Voilà, pourquoi, dans cette chambre d'hôpital, elle refusait de croire que leur histoire se finirait ainsi. Elle resterait près de lui. S'il fallait, elle lui parlerait, elle soufflerait dans ses poumons, elle mettrait son coeur contre le sien afin qu'il revienne à la vie. "Notre fille a survécu au choc, c'est un signe mon loulou, elle a résisté pour te connaître. Au fond d'elle, elle le sait, elle le sent, son papa va résister lui aussi et lui apporter son amour." "Te souviens tu du jour où je t'avais écrit une lettre pour ton anniversaire, et tes yeux s'étaient emplis de larmes"
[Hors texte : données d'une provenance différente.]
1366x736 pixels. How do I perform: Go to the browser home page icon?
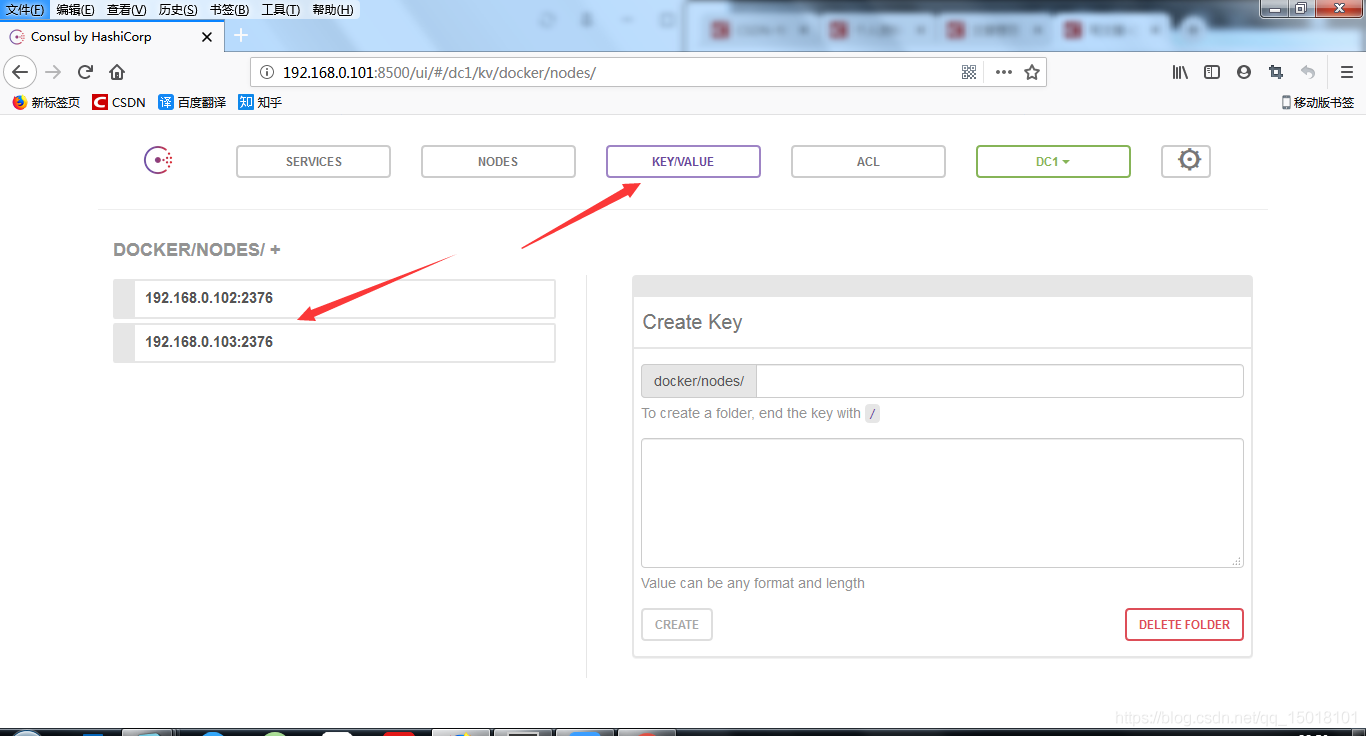tap(117, 72)
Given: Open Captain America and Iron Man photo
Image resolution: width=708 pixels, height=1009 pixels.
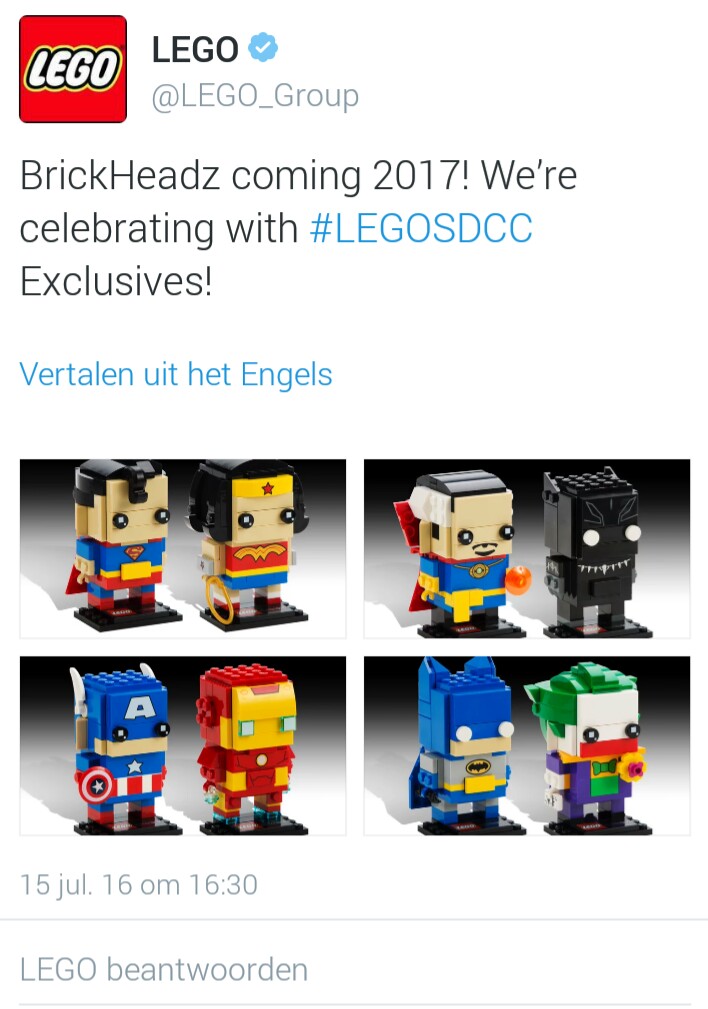Looking at the screenshot, I should coord(183,745).
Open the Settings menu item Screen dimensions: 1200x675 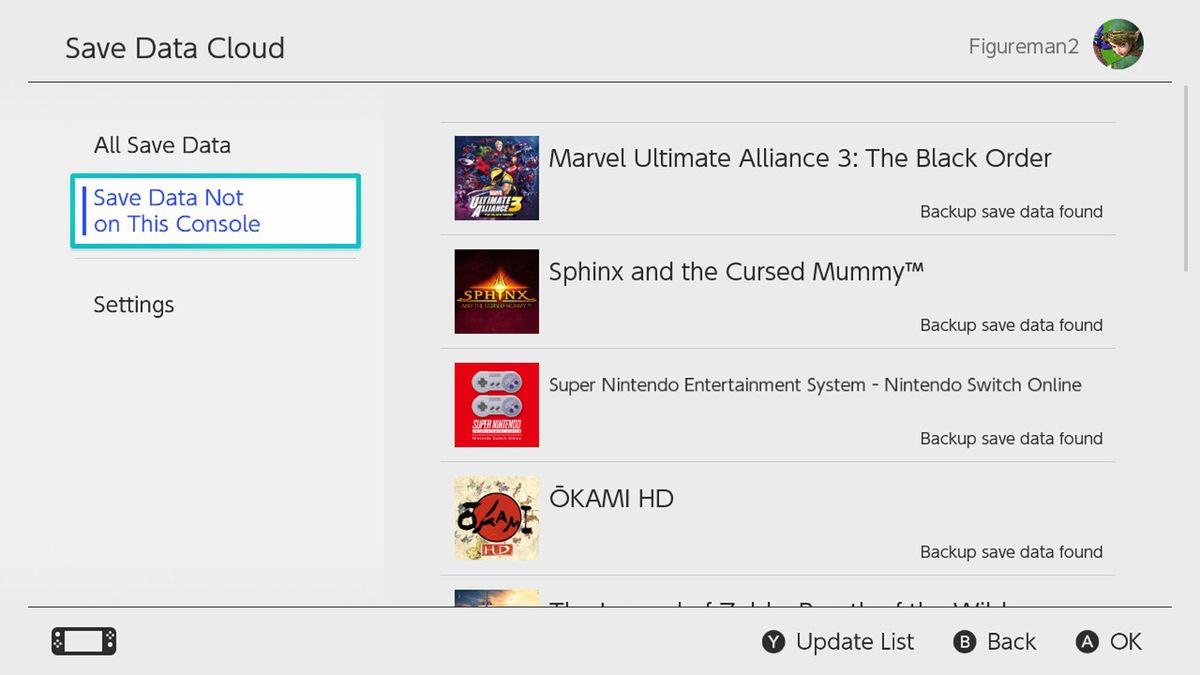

Léa tremblait, le froid de la pièce la pénétrait et l'atmosphère était glaciale. Les parents de Pierre entrèrent dans la pièce suivis de son frère et de sa soeur. Ils se regardèrent, vidés par les pleurs, les yeux brouillés par le chagrin. Sa mère s'avança vers elle puis regarda son fils et les larmes se remirent à couler. Léa ne savait pas quoi dire ni que faire. Elle n'osait montrer sa peine, qu'ils auraient pensé dérisoire comparé à la leurs.  Il est vrai qu'elle connaissait Pierre depuis peu de temps.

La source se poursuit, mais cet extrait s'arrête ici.